◆ Directions for this task
Duplicate the items from the line containing "Hide the background" up to and including the line containing "click(815, 279)".

>> Start The data

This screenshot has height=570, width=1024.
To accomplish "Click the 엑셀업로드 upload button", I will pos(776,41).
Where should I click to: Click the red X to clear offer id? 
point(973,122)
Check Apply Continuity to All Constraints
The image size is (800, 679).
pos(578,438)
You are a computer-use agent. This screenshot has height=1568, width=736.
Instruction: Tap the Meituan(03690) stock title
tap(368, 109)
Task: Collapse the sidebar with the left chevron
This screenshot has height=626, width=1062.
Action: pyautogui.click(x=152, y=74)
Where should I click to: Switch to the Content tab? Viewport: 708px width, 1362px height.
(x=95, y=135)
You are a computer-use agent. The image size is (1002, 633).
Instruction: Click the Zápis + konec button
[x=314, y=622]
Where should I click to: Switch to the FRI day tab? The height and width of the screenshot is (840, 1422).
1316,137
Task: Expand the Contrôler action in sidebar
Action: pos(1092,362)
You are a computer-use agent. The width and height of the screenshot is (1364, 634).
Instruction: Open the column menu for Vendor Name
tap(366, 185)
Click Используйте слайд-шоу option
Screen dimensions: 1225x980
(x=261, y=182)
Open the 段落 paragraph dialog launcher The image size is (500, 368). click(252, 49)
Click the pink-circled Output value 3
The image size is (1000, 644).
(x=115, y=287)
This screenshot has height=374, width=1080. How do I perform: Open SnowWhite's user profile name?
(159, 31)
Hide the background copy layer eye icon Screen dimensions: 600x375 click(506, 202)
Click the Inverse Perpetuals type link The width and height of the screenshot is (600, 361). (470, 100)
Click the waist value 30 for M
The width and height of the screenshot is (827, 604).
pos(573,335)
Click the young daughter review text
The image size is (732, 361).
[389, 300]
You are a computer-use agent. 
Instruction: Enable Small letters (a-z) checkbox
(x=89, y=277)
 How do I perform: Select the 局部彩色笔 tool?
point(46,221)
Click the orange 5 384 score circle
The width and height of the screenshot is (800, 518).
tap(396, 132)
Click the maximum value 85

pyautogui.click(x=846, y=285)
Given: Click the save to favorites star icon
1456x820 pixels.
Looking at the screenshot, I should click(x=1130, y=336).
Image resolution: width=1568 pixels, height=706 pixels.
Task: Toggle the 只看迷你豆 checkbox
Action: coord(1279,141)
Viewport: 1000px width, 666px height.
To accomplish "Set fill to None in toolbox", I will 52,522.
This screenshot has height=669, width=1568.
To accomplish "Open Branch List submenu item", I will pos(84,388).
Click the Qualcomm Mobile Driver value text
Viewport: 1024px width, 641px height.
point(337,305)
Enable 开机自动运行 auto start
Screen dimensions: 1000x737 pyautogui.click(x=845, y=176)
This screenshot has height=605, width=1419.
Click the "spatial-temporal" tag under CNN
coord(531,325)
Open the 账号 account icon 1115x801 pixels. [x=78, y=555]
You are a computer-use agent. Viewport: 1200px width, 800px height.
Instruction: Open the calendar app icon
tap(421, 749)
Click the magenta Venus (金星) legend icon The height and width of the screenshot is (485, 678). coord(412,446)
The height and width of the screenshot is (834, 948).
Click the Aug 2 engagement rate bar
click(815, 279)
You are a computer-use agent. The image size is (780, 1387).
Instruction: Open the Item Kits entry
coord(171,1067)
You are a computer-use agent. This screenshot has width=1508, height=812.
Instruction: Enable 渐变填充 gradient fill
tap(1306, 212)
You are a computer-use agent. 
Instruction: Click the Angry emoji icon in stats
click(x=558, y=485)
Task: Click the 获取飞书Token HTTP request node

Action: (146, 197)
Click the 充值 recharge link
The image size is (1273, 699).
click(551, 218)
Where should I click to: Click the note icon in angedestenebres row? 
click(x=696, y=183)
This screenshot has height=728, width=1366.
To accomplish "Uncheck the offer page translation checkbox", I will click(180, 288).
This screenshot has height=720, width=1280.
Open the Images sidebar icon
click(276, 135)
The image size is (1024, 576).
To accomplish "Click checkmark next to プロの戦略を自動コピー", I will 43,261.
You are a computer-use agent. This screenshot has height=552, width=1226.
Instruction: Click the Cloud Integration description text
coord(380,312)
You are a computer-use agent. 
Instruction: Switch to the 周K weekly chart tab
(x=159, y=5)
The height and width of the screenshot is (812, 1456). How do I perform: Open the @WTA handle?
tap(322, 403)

>> End The data

◆ Result of the exercise
Hide the background copy layer eye icon Screen dimensions: 600x375 click(506, 202)
Click the Inverse Perpetuals type link The width and height of the screenshot is (600, 361). (470, 100)
Click the waist value 30 for M
The width and height of the screenshot is (827, 604).
pos(573,335)
Click the young daughter review text
The image size is (732, 361).
[389, 300]
You are a computer-use agent. 
Instruction: Enable Small letters (a-z) checkbox
(x=89, y=277)
 How do I perform: Select the 局部彩色笔 tool?
point(46,221)
Click the orange 5 384 score circle
The width and height of the screenshot is (800, 518).
tap(396, 132)
Click the maximum value 85

pyautogui.click(x=846, y=285)
Given: Click the save to favorites star icon
1456x820 pixels.
Looking at the screenshot, I should click(x=1130, y=336).
Image resolution: width=1568 pixels, height=706 pixels.
Task: Toggle the 只看迷你豆 checkbox
Action: coord(1279,141)
Viewport: 1000px width, 666px height.
To accomplish "Set fill to None in toolbox", I will 52,522.
This screenshot has height=669, width=1568.
To accomplish "Open Branch List submenu item", I will pos(84,388).
Click the Qualcomm Mobile Driver value text
Viewport: 1024px width, 641px height.
point(337,305)
Enable 开机自动运行 auto start
Screen dimensions: 1000x737 pyautogui.click(x=845, y=176)
This screenshot has height=605, width=1419.
Click the "spatial-temporal" tag under CNN
coord(531,325)
Open the 账号 account icon 1115x801 pixels. [x=78, y=555]
You are a computer-use agent. Viewport: 1200px width, 800px height.
Instruction: Open the calendar app icon
tap(421, 749)
Click the magenta Venus (金星) legend icon The height and width of the screenshot is (485, 678). coord(412,446)
The height and width of the screenshot is (834, 948).
Click the Aug 2 engagement rate bar
click(815, 279)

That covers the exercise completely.